Outre les six cents à mille combattants djihadistes tués pendant l’opération Serval, les têtes commencent à tomber parmi les HVT. Entre le début 2013 et la mi-2014, selon des sources proches des états-majors et à la DGSE, plus d’une quinzaine de HVT ont été éliminées au Mali sur ordre de l’Élysée. C’est ce qu’a confirmé Marc Pimond, directeur adjoint du renseignement à la DGSE : « Avant, on faisait des fiches sur Al-Qaïda ; maintenant, on traque et on neutralise[6]. »

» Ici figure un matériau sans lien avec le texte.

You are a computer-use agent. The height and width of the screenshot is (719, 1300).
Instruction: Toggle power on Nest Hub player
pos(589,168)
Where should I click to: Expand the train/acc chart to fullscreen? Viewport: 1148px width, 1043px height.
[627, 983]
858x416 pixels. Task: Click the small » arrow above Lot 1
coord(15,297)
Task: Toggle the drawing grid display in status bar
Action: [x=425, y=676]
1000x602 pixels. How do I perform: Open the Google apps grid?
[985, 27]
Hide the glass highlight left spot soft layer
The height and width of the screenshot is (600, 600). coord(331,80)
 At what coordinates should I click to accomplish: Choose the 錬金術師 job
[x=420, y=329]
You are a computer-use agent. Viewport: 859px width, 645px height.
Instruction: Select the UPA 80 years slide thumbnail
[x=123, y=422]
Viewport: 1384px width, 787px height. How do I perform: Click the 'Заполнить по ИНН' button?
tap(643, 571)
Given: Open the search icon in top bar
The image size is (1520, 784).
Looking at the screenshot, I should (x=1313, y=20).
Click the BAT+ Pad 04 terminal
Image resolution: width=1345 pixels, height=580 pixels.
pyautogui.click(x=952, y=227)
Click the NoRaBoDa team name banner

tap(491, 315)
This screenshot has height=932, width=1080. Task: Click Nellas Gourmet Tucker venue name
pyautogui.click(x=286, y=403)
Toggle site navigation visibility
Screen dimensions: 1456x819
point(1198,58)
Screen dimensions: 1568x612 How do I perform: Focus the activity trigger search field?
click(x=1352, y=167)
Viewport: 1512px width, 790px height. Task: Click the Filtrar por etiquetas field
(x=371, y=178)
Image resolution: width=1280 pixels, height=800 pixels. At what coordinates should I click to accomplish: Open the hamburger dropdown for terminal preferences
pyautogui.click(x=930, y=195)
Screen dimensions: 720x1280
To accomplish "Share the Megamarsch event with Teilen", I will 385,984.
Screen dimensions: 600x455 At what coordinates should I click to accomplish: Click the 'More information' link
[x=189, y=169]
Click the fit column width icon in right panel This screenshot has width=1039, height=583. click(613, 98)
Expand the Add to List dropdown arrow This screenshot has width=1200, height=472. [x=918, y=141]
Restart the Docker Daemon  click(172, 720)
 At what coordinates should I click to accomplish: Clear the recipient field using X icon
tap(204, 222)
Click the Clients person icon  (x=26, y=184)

Le 12 janvier 2013, des bombes guidées au laser, larguées par des chasseurs français, tuent les numéros deux et trois d’Ansar Dine dans la ville malienne de Douentza[7]. Figurant sur la liste des HVT, le leader de la mouvance, Iyad Ag Ghali, longtemps considéré par les Français comme un interlocuteur touareg crédible, en réchappe. Sa maison à Kidal est ciblée par un bombardement français fin janvier, sans succès. Le 2 février, une frappe aérienne élimine une autre HVT, non identifiée, dans des baraquements situés aux environs du Tigharghar, au cœur de l’Adrar des Ifoghas, le massif montagneux du nord-est du Mali où se sont repliés des djihadistes.

Le suivant sur la liste est Abou Zeid, de son vrai nom Mohammed Ghediri, l’un des chefs les plus influents d’AQMI, qui détient alors des otages français. Localisé dans la même région, semble-t-il grâce à des interceptions téléphoniques, il meurt le 22 février 2013 avec de nombreux membres de sa brigade, la katiba Tarik Ibn Ziyad, probablement à la suite d’un raid aérien français. Accessoirement, Abou Zeid était considéré comme le commanditaire de l’assassinat de l’ingénieur français Michel Germaneau, enlevé au Niger en avril 2010. La France continue de régler ses comptes… Un autre pilier d’AQMI, le Mauritanien Mohamed Lemine Ould El-Hassen, chef de la katiba Al-Fourghan, est tué au même moment lors d’affrontements avec les forces spéciales françaises dans la zone du Timétrine.

Au cours des mois suivants, les assassinats ciblés se poursuivent, en marge des opérations militaires classiques. Des listes de chefs djihadistes à abattre sont ainsi transmises aux soldats français et maliens dans le cadre d’une opération antiterroriste baptisée Hydre, déclenchée en octobre 2013. Un nom de code révélateur de la difficulté à éradiquer la nébuleuse djihadiste, qui ne cesse de se transformer.

Certaines des figures recherchées passent entre les mailles du filet, probablement en se réfugiant dans le Sud libyen avec des centaines de leurs affidés. C’est le cas bien connu de Mokhtar Belmokhtar, surnommé « le Borgne », un dissident d’AQMI longtemps rival d’Abou Zeid et l’instigateur de la prise d’otages de janvier 2013 dans le complexe d’In Amenas, en Algérie. Plusieurs de ses proches sont toutefois éliminés par les forces françaises, avec l’accord de l’Élysée : son lieutenant Abou Moghren Al Tounsi, fin septembre 2013 ; ses fidèles Fayçal Boussemane et Al-Hassan Ould Al-Khalil, en novembre 2013 ; son beau-père, Omar Ould Hamaha, dit « Barbe rouge », en mars 2014 ; Abou Bakr Al-Nasr, dit « l’Égyptien », spécialiste des armes, en avril 2014[8]. D’autres dirigeants du Mujao et d’Ansar Dine sont également « neutralisés ».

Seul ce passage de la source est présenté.